Name	Name	Last commit message	Last commit date
parent directory ..
README.md	README.md

Homework 3 (Neural Vocoder)

As always, your code must be based on the provided Project Template. Feel free to choose any of the code branches as a starting point (maybe you will find the main branch easier than the ASR one).

Task

In this homework, you need to implement HiFiGAN vocoder. You are not allowed to use any implementation from the web. The penalty for doing this will be severe.

Use LJSpeech Dataset.

To avoid a mismatch of training and test features you should use the same code for obtaining MelSpectrograms from audio. An example is given below.

Click me

from dataclasses import dataclass

import torch
from torch import nn

import torchaudio

import librosa


@dataclass
class MelSpectrogramConfig:
    sr: int = 22050
    win_length: int = 1024
    hop_length: int = 256
    n_fft: int = 1024
    f_min: int = 0
    f_max: int = 8000
    n_mels: int = 80
    power: float = 1.0

    # value of melspectrograms if we fed a silence into `MelSpectrogram`
    pad_value: float = -11.5129251


class MelSpectrogram(nn.Module):

    def __init__(self, config: MelSpectrogramConfig):
        super(MelSpectrogram, self).__init__()

        self.config = config

        self.mel_spectrogram = torchaudio.transforms.MelSpectrogram(
            sample_rate=config.sr,
            win_length=config.win_length,
            hop_length=config.hop_length,
            n_fft=config.n_fft,
            f_min=config.f_min,
            f_max=config.f_max,
            n_mels=config.n_mels
        )

        # The is no way to set power in constructor in 0.5.0 version.
        self.mel_spectrogram.spectrogram.power = config.power

        # Default `torchaudio` mel basis uses HTK formula. In order to be compatible with WaveGlow
        # we decided to use Slaney one instead (as well as `librosa` does by default).
        mel_basis = librosa.filters.mel(
            sr=config.sr,
            n_fft=config.n_fft,
            n_mels=config.n_mels,
            fmin=config.f_min,
            fmax=config.f_max
        ).T
        self.mel_spectrogram.mel_scale.fb.copy_(torch.tensor(mel_basis))

    def forward(self, audio: torch.Tensor) -> torch.Tensor:
        """
        :param audio: Expected shape is [B, T]
        :return: Shape is [B, n_mels, T']
        """

        mel = self.mel_spectrogram(audio) \
            .clamp_(min=1e-5) \
            .log_()

        return mel

Mandatory requirements

In general, the format of the current homework follows that of the first homework assignment (ASR). You must organize the repository as in the first homework assignment, which is to break up the code into modules and follow the code style.

- [DIRECTIONS]:
1 – Why does the code in the vocoder homework description replace the default torchaudio mel basis with one built by librosa? Answer in one to three sentences.
2 – Answer these from the vocoder homework description:
(a) Which dataset must be used?
(b) What value does the config give for `n_mels`?
(c) What does the `pad_value` setting stand for?
3 – Write the next part of the vocoder homework description, picking up after its final sentence.
The entries that come next have no connection to the homework description.

- [PROVIDED DATA]:
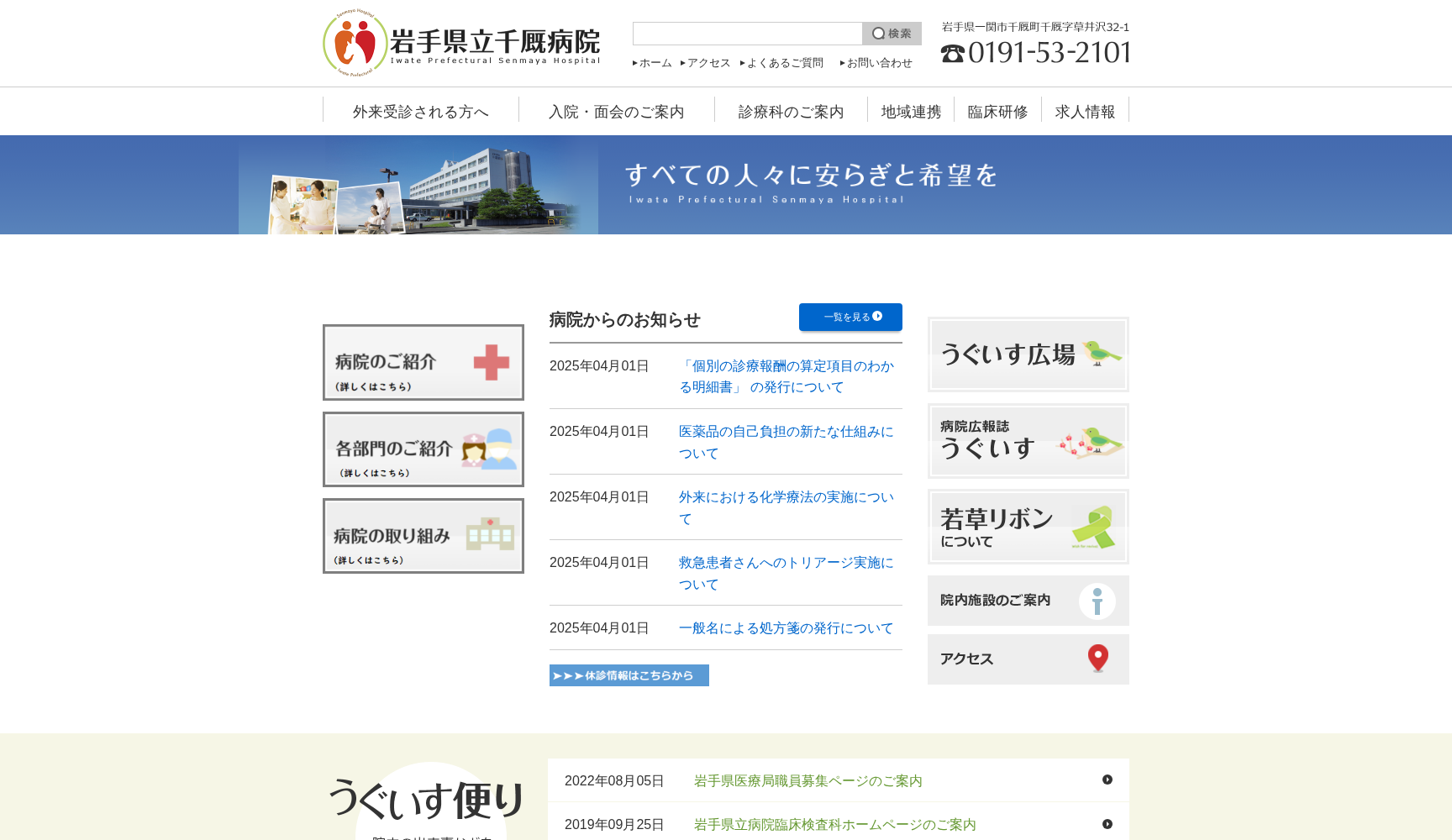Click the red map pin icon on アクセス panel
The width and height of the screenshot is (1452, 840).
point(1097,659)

* * *

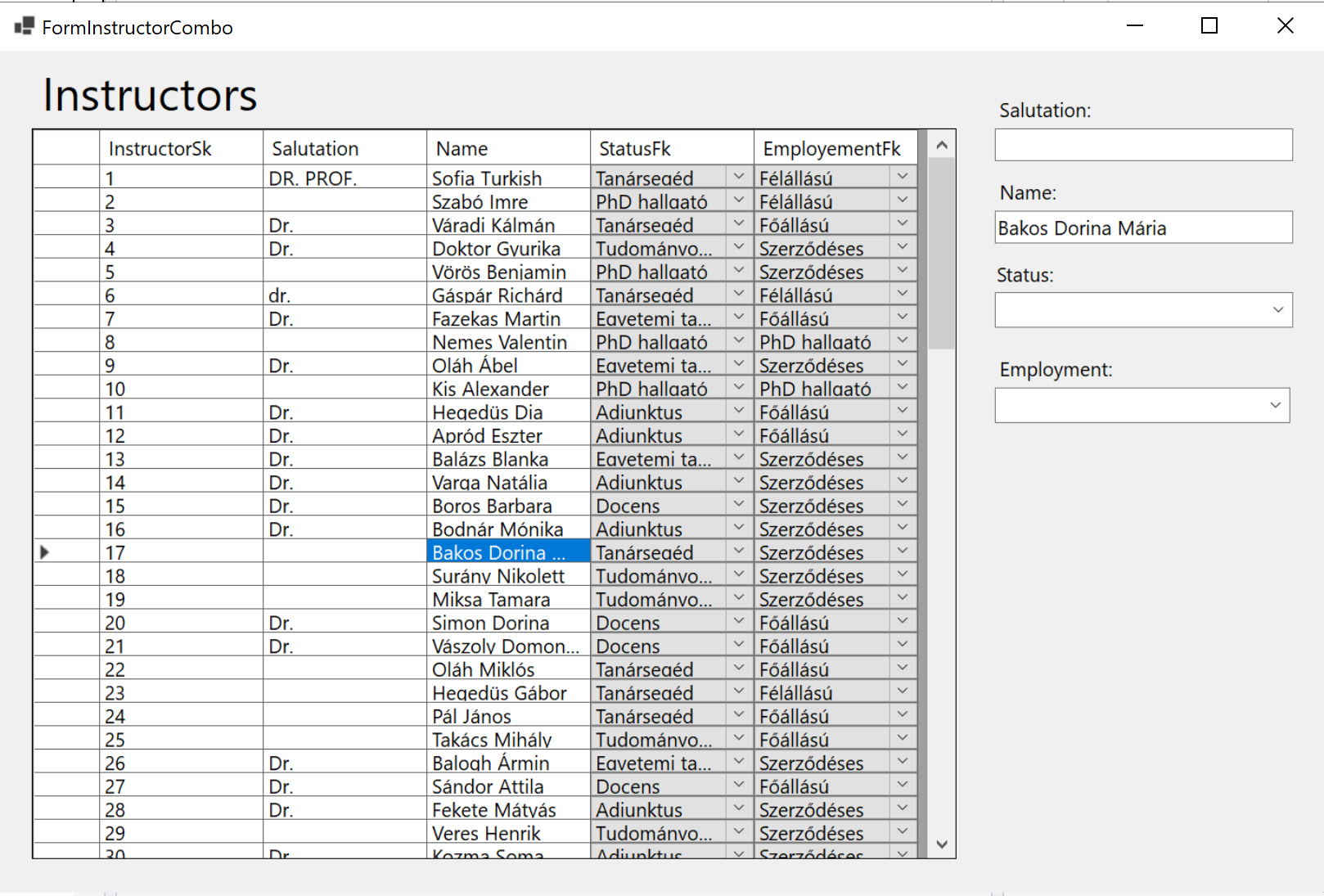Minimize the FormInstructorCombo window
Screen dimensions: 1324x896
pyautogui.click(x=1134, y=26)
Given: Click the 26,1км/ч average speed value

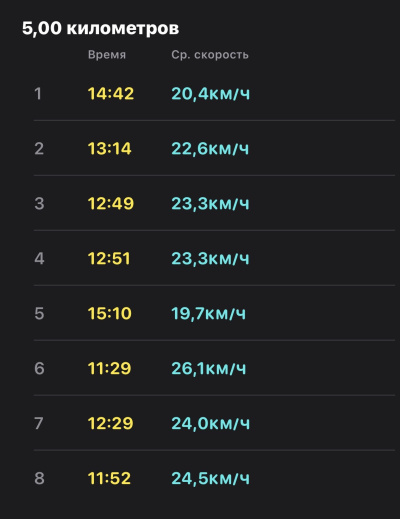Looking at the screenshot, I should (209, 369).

* * *

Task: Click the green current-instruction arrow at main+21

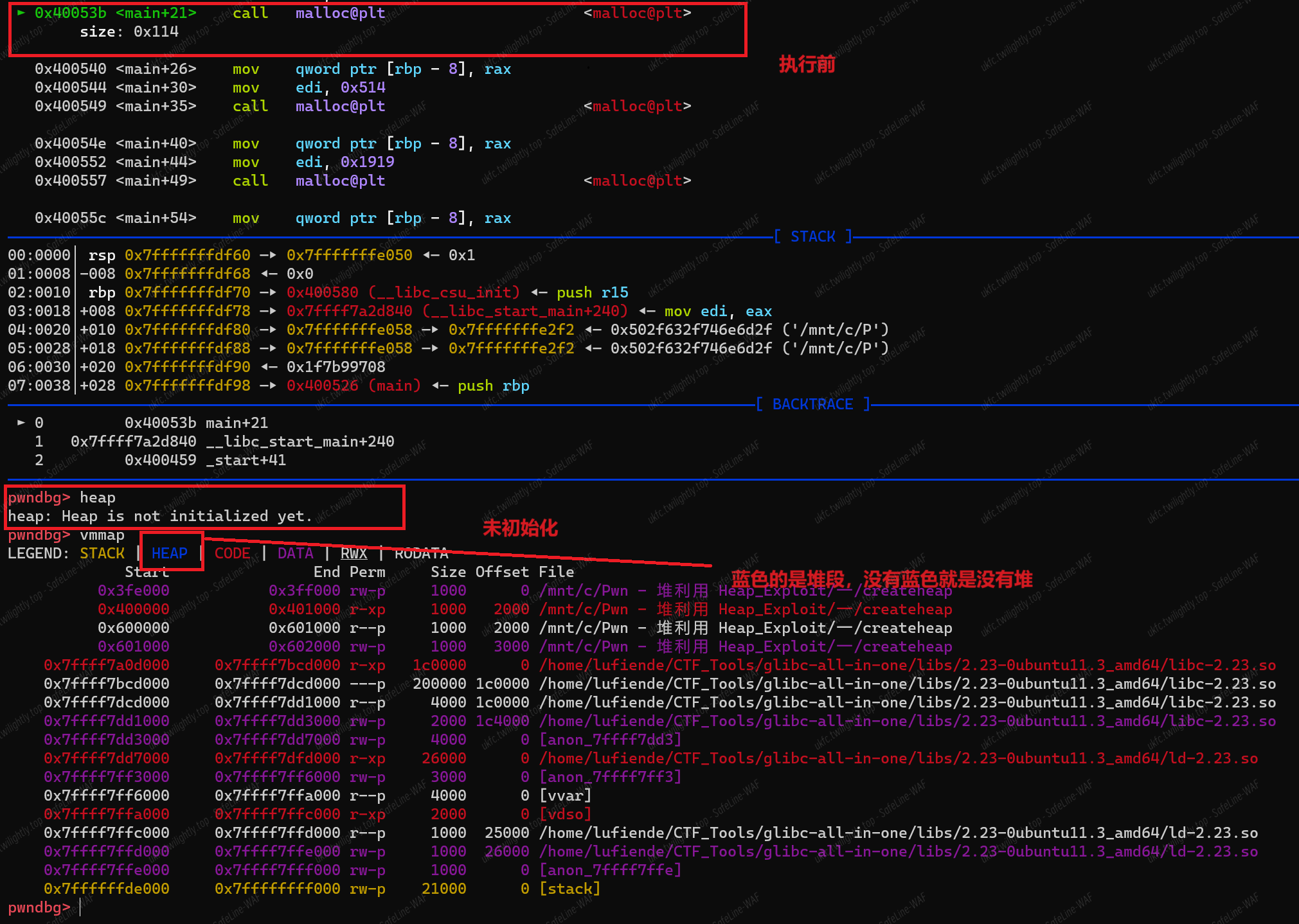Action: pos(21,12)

- [TASK RESULTS]:
1 – The default torchaudio mel basis uses the HTK formula. The code swaps in the Slaney formula, which librosa uses by default, so that the spectrograms are compatible with WaveGlow.

2 –
(a) The LJSpeech Dataset.
(b) 80.
(c) The value of the melspectrograms if silence is fed into `MelSpectrogram`.

3 –
So, we don't accept homework if any of the following requirements are not satisfied:

The code should be stored in a public github (or gitlab) repository and based on the provided template. (Before the deadline, use a private repo. Make it public after the deadline.)
All the necessary packages should be mentioned in ./requirements.txt or be installed in a dockerfile.
All necessary resources (such as model checkpoints, LMs, and logs) should be downloadable with a script. Mention the script (or lines of code) in the README.md.
You should implement all functions in synthesize.py (for evaluation) so that we can check your assignment (see Testing section).
Basically, your synthesize.py and train.py scripts should run without issues after running all commands in your installation guide. Create a clean env and deploy your lib into a separate directory to check if everything works fine given that you follow your stated installation steps.
You must provide the logs for the training of your final model from the start of the training. We heavily recommend you to use W&B (CometML) Reports feature.
Attach a report that includes:
- Description and result of each experiment.
- How to reproduce your model?
- Attach training logs showing the rate of convergence.
- What worked and what didn't work?
- What were the major challenges?
- Special tasks from the Report section.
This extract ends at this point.